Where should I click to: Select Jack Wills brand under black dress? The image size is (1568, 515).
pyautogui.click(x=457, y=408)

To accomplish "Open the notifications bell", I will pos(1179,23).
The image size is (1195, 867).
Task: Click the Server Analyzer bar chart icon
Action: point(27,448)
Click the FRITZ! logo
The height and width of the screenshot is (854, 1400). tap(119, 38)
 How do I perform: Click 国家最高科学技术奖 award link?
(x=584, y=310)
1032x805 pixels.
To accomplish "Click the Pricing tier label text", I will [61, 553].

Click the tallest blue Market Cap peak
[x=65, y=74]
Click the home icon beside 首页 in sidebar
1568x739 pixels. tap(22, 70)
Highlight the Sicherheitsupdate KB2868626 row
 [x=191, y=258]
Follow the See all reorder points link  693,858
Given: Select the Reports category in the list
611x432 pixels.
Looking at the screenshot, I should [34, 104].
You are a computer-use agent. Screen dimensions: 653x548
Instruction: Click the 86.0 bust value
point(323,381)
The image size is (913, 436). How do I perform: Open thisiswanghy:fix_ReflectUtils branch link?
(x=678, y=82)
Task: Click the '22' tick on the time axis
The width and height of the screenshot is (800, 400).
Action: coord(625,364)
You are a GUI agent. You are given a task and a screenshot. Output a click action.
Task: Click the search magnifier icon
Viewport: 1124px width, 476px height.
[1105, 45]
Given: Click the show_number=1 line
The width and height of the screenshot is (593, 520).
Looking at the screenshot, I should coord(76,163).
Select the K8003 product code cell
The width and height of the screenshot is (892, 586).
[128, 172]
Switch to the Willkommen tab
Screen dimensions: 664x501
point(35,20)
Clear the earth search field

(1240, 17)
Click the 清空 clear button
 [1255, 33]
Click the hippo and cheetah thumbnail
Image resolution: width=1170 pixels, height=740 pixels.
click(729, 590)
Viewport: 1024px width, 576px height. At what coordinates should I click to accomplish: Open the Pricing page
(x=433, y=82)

Task directions
The material should be transcribed in full, character for character.

Response to this exercise
Where should I click to: Select Jack Wills brand under black dress? The image size is (1568, 515).
pyautogui.click(x=457, y=408)

To accomplish "Open the notifications bell", I will pos(1179,23).
The image size is (1195, 867).
Task: Click the Server Analyzer bar chart icon
Action: point(27,448)
Click the FRITZ! logo
The height and width of the screenshot is (854, 1400). tap(119, 38)
 How do I perform: Click 国家最高科学技术奖 award link?
(x=584, y=310)
1032x805 pixels.
To accomplish "Click the Pricing tier label text", I will [61, 553].

Click the tallest blue Market Cap peak
[x=65, y=74]
Click the home icon beside 首页 in sidebar
1568x739 pixels. tap(22, 70)
Highlight the Sicherheitsupdate KB2868626 row
 [x=191, y=258]
Follow the See all reorder points link  693,858
Given: Select the Reports category in the list
611x432 pixels.
Looking at the screenshot, I should [34, 104].
You are a computer-use agent. Screen dimensions: 653x548
Instruction: Click the 86.0 bust value
point(323,381)
The image size is (913, 436). How do I perform: Open thisiswanghy:fix_ReflectUtils branch link?
(x=678, y=82)
Task: Click the '22' tick on the time axis
The width and height of the screenshot is (800, 400).
Action: coord(625,364)
You are a GUI agent. You are given a task and a screenshot. Output a click action.
Task: Click the search magnifier icon
Viewport: 1124px width, 476px height.
[1105, 45]
Given: Click the show_number=1 line
The width and height of the screenshot is (593, 520).
Looking at the screenshot, I should coord(76,163).
Select the K8003 product code cell
The width and height of the screenshot is (892, 586).
[128, 172]
Switch to the Willkommen tab
Screen dimensions: 664x501
point(35,20)
Clear the earth search field

(1240, 17)
Click the 清空 clear button
 [1255, 33]
Click the hippo and cheetah thumbnail
Image resolution: width=1170 pixels, height=740 pixels.
click(729, 590)
Viewport: 1024px width, 576px height. At what coordinates should I click to accomplish: Open the Pricing page
(x=433, y=82)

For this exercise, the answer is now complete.